Agora, ele mandou uma mensagem para esse blog dizendo que está lançando o seu vídeo: The price of World Cup (O preço da Copa do Mundo). Estamos em contato com Mikkel Keldorf Jensen e em breve lançaremos uma entrevista com o jornalista dinamarquês, mas vale a pena assistir o vídeo, que se passa basicamente entre Fortaleza e Rio de Janeiro.

Assistam e digam o que acharam! São pouco menos de 30 minutos. Particularmente, o autor deste blog considera que nas duas cidades os absurdos são graves, mas os movimentos sociais conseguiram se organizar e em Pernambuco há situações ainda mais silenciadas e no mínimo tão graves quanto as que o jornalista dinamarquês divulga no vídeo.

Esse foi na verdade o motivo da criação do Mídia Capoeira, mostrar que no subúrbio recifense as violações de direitos estão massacrando a população, inclusive nas obras relacionadas à Copa do Mundo. E também gerar um pouco mais de segurança, já que me considerava (como Mikkel Keldorf) um alvo fácil para os gestores que não querem ver divulgado os absurdos que cometeram.

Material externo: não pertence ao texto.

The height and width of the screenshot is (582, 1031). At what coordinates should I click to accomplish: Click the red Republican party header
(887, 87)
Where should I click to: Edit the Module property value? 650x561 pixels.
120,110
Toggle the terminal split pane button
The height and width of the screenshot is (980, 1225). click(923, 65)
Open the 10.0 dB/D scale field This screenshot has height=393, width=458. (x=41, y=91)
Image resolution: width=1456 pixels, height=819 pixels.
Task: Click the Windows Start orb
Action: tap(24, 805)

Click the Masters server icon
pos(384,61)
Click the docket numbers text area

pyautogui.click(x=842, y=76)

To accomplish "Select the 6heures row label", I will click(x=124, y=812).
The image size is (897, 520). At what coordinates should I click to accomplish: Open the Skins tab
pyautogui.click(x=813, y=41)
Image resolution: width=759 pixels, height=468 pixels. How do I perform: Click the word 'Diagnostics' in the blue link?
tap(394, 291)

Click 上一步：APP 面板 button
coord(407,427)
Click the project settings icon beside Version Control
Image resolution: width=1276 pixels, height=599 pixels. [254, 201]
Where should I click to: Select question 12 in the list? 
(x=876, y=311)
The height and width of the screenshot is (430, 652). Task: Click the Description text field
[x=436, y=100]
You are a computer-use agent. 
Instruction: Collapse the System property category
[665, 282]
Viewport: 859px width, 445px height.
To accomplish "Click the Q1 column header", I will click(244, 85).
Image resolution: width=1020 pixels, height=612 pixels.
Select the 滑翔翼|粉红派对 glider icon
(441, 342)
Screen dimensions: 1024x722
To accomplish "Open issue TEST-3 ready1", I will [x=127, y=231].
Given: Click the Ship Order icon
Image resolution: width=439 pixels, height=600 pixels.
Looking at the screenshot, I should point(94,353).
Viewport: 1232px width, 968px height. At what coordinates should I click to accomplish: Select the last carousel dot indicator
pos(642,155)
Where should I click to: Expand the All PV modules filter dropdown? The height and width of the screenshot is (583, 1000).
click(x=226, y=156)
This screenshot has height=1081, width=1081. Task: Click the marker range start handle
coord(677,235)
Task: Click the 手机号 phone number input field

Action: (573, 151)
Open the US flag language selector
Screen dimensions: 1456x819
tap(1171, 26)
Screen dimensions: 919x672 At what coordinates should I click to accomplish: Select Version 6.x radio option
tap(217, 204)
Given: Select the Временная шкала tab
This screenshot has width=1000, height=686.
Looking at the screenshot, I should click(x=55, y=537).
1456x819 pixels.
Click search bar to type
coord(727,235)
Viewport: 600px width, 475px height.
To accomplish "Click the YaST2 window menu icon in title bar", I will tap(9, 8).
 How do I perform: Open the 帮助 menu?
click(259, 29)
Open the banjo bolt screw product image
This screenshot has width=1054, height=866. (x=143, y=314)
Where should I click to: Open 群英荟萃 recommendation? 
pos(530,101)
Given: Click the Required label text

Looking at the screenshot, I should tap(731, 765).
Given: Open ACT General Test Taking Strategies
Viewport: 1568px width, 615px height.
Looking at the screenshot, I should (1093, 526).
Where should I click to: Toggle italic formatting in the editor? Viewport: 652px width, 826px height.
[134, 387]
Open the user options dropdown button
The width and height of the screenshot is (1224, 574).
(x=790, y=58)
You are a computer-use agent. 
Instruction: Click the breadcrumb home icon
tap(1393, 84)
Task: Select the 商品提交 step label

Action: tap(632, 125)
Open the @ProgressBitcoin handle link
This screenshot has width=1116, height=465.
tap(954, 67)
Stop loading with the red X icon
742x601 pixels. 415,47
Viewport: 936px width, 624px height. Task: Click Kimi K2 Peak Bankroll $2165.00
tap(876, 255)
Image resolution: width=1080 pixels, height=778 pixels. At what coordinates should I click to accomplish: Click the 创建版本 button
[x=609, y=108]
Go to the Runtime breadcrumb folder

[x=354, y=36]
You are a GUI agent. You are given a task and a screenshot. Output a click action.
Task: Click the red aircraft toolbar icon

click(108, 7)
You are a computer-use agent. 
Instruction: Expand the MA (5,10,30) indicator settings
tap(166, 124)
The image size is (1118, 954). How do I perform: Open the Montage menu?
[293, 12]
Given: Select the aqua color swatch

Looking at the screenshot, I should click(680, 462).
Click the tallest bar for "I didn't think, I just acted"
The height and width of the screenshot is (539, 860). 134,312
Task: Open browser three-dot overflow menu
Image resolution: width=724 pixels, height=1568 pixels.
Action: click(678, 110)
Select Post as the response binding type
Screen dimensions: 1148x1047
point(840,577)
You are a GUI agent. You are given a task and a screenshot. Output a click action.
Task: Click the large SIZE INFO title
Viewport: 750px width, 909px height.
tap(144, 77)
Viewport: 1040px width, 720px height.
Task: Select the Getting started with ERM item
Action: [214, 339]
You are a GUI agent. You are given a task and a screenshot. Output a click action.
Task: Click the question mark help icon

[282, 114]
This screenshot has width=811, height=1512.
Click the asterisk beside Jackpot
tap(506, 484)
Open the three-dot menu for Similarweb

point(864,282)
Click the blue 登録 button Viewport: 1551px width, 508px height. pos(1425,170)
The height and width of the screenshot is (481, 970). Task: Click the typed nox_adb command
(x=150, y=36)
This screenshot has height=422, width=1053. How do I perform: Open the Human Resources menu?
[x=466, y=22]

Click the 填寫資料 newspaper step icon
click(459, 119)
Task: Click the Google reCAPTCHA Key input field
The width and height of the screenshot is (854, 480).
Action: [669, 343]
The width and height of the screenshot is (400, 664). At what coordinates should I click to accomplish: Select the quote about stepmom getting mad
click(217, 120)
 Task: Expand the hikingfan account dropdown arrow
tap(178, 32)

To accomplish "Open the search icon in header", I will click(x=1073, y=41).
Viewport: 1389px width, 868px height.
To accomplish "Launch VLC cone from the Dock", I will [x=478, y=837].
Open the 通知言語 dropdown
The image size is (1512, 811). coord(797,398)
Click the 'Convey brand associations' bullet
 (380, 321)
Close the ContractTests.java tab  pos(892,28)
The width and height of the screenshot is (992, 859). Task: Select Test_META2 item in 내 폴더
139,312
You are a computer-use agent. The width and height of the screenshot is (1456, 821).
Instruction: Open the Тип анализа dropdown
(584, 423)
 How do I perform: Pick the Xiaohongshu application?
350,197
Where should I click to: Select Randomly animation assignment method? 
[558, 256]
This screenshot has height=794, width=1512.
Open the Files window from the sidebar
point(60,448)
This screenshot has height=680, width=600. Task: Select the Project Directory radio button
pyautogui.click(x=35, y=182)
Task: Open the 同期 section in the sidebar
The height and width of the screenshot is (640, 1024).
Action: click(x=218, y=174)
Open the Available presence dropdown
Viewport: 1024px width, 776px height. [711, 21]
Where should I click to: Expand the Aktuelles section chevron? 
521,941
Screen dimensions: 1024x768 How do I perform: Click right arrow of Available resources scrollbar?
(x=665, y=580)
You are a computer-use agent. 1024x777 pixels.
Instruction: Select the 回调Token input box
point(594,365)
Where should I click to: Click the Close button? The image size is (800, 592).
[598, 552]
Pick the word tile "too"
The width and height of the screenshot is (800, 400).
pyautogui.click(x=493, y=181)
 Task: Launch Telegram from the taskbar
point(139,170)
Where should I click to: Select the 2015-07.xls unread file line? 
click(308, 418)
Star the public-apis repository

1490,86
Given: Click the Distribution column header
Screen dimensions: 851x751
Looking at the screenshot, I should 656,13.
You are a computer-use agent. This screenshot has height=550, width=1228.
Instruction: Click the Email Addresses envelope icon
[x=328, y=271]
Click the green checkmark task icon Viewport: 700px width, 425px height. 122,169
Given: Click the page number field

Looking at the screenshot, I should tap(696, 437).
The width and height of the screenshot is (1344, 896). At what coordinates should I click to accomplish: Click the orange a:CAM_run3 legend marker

Sem casa, desapropriados da Copa aguardam indenizações desde 2013

No fim do ano passado, o curta Despejo #5 denunciou a situação das famílias que estavam sendo desapropriadas pelas obras da Copa do Mundo no Loteamento São Francisco, na Região Metropolitana do Recife. Seis meses depois, os removidos continuam fazendo fila no Fórum de Camaragibe para tentar acelerar os processos, já que a maioria ainda não recebeu as indenizações e vive hoje em dia pagando aluguel ou morando em casas de parentes.

Na última quarta-feira, a defensora pública Daniele Monteiro recebeu pessoas responsáveis por 12 processos, que representam algumas dezenas de famílias removidas na comunidade, já que alguns dos imóveis desapropriados têm seis ou mais casas. Questionadas pela reportagem, três delas disseram que haviam recebido parte das indenizações e todas as outras afirmaram ainda não ter recebido nada.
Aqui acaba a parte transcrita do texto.